IN DEPTH: Engineered Lumber Products
Dramatic changes in the market are boosting the ELP category.
BY: CRAIG A. SHUTT
A number of factors are boosting sales for engineered lumber products, including the reviving market, code changes and a desire for more efficiency. As builders consider potential options, pressures on the supply chain could create new challenges.
“There’s been a lot of movement in a lot of different directions in the market,” says Ben Midgette, EWP engineer and technical services manager for LP Building Products. “We are probably impacted less than structural panels, but LVL, LSL, I-joists and rimboard are being impacted by what’s going on.”

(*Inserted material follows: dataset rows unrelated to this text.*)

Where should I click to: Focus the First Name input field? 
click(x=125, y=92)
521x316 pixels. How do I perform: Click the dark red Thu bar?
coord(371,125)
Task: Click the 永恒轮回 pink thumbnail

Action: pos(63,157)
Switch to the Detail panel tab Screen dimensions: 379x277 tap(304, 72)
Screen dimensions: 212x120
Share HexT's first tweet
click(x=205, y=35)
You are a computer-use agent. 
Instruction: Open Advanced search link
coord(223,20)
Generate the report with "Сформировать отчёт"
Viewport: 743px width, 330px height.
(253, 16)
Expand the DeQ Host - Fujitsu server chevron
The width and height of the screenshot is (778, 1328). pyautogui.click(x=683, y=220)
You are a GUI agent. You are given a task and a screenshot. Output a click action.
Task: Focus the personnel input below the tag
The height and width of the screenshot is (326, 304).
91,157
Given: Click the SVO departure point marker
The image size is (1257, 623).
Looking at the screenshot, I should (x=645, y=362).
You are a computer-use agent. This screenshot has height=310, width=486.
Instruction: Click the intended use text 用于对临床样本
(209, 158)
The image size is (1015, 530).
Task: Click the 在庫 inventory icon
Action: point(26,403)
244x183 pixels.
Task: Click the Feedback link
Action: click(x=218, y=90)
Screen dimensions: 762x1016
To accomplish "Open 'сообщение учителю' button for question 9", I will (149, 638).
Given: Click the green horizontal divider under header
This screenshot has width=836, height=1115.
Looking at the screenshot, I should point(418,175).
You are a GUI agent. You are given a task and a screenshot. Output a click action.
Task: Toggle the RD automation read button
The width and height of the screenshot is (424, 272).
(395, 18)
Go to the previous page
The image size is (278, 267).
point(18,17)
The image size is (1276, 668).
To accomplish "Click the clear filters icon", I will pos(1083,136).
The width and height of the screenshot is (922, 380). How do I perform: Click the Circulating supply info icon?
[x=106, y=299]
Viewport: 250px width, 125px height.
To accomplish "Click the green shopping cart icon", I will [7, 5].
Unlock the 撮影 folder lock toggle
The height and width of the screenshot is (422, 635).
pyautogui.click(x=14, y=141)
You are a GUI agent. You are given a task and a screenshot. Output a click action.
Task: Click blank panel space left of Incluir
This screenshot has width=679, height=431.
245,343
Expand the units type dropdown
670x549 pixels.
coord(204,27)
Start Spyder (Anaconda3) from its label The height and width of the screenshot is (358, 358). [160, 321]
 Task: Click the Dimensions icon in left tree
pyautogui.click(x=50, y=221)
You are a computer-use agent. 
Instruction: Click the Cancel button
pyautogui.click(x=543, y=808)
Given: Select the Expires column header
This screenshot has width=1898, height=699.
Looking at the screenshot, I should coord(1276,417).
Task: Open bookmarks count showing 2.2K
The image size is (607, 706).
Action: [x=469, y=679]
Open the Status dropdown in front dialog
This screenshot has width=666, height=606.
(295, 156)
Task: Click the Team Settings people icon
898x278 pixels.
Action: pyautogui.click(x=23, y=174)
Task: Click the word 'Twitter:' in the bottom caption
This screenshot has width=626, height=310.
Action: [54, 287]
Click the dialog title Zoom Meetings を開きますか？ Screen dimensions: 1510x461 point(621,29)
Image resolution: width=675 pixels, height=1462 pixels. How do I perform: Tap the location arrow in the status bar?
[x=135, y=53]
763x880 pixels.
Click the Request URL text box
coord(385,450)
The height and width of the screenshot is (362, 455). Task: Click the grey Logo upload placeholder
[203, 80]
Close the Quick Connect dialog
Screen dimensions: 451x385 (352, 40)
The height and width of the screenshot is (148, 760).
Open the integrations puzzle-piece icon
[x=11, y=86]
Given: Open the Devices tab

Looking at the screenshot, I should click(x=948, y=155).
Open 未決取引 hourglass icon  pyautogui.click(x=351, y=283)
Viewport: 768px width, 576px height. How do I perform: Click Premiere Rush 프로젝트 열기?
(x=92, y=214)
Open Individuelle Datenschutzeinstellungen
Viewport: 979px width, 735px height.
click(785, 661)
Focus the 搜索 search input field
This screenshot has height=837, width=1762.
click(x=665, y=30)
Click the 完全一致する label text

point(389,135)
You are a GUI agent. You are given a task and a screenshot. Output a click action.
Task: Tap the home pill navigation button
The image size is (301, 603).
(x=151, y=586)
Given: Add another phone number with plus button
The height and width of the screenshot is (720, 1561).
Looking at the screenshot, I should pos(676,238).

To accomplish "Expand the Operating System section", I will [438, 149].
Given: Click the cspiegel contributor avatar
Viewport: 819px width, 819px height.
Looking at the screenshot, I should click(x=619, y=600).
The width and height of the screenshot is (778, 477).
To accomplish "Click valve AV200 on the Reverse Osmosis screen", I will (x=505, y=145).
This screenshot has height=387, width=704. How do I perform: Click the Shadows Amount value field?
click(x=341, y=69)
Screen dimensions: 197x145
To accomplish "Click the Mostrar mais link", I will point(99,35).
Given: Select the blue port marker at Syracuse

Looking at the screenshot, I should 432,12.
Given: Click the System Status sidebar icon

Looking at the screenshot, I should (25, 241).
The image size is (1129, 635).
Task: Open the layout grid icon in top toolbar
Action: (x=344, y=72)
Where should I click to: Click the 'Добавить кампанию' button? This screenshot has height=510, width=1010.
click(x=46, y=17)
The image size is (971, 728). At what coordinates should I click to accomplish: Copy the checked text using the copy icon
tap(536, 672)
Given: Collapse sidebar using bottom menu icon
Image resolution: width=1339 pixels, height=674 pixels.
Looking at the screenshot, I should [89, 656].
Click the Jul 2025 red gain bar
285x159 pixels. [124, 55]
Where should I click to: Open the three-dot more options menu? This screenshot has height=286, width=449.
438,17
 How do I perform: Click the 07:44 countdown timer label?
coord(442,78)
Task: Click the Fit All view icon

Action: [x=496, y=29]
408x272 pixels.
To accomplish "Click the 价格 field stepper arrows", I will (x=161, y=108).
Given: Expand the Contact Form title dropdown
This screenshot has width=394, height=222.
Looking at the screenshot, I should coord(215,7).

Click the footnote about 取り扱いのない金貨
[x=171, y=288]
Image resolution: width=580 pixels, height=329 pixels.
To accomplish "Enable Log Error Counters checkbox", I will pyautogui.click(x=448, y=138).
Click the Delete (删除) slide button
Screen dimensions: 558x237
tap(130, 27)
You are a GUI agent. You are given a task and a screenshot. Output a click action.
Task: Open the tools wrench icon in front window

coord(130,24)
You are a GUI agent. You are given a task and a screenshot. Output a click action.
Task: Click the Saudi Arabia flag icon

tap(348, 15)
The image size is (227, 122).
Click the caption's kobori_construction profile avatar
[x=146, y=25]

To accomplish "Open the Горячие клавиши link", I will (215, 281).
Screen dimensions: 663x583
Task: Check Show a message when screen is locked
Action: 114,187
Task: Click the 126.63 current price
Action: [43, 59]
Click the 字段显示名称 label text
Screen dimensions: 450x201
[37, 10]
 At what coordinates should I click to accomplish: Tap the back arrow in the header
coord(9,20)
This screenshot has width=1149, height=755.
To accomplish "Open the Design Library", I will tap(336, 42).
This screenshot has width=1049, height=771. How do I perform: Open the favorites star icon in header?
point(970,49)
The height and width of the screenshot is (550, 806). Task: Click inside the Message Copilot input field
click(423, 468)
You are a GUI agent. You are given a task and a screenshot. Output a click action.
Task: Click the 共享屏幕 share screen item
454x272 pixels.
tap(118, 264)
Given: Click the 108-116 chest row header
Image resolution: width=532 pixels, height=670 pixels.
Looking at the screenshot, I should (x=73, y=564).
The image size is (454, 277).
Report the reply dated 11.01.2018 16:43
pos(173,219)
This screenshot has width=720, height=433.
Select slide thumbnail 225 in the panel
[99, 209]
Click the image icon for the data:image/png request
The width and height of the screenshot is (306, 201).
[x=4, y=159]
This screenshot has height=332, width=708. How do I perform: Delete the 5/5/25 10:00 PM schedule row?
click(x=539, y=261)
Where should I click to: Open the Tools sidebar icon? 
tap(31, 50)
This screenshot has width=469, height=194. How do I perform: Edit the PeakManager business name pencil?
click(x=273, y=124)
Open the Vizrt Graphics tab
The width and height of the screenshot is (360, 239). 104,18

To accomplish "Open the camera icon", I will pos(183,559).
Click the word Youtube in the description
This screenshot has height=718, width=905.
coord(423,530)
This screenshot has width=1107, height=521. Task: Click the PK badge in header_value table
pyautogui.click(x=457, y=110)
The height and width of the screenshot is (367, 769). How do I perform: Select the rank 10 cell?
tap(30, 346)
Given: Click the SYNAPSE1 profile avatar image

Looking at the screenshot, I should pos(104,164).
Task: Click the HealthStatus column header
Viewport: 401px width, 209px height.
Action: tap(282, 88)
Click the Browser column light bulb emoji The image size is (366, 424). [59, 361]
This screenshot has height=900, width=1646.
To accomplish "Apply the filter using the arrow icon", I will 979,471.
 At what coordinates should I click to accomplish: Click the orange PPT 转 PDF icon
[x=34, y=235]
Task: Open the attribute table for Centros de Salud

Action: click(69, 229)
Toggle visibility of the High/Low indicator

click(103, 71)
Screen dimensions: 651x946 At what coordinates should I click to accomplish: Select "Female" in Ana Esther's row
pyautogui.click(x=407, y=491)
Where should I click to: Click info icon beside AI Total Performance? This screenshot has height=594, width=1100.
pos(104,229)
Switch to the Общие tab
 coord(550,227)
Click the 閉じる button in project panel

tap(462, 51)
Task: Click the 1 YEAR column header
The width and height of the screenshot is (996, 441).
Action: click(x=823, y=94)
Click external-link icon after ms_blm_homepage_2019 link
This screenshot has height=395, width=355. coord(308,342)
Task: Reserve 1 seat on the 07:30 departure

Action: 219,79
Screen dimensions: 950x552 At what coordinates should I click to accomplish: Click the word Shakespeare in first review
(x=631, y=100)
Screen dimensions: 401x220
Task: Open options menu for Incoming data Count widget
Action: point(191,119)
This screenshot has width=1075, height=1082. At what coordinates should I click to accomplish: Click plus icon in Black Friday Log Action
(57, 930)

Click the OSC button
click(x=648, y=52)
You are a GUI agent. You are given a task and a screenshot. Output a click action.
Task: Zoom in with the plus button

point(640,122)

“We’re seeing the market for I-joists and LVL grow significantly as the housing market heats up,” says Joe Elling, market research director for APA-The Engineered Wood Association. He reports that I-joist production is up 10% in North America in the first half of 2014, while LVL output is up 13%. “Since housing starts hit bottom in 2009, we’ve seen steady increases for ELP,” he says. “But we’re still well short of where the market was in the mid- 2000s, and we don’t anticipate getting back to the two million starts we were doing then.”
Bobby Byrd, OSB sales manager at Roy O Martin, also has noticed the upturn. “We are seeing more engineered wood products in multifamily and single-family residential projects as the housing market increases. In a typical single-family home, we are noticing more engineered wood beams and engineered floor joists.”
Some of the factors increasing demand, Midgette notes, result from stresses on supplies of dimensional lumber. Those include increased exports, reduced cut from beetle kill, new Canadian regulations and lowered design values for Southern yellow pine. “According to some economic forecasters, we are heading for market dynamics that may drive faster strand-lumber adoption.”